Illinois hand-held cellphone ban doesn’t stop people from texting and driving

pTextingWhileDriving_10179256_sIllinois lawmakers are very aware of the alarming local and national statistics for distracted driving accidents. Effective January 1, 2014, new state laws were enacted to attempt to reduce the number of Illinois drivers who were making calls or texting and driving using handheld devices. The Illinois General Assembly clearly discloses that no person may operate a motorized vehicle on the road while using a handheld electronic communication device.  These laws have been in place for over a year. As a car accident lawyer in Chicago might attest, the new measures may not be effective enough in preventing distracted drivers.

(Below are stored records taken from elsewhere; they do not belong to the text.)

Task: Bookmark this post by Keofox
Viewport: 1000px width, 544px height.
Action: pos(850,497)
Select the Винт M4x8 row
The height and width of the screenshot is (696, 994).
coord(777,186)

To determine the level of seriousness drivers and law enforcement are showing regarding the Illinois handheld ban, Chicago’s NBC 5 compared ticketing reports from multiple cities statewide. Law enforcement in some cities are holding strong to the penalties included in the new laws; other cities have been more lenient by offering warnings. In the first quarter of the year in 2014, Hoffman Estates topped the state statistics by issuing over 600 tickets. On the other hand, cities like Palatine tried to give drivers a grace period by issuing over 150 warnings in the month of January, and focusing more on ticketing as 2014 went by.

What qualifies as distracted driving?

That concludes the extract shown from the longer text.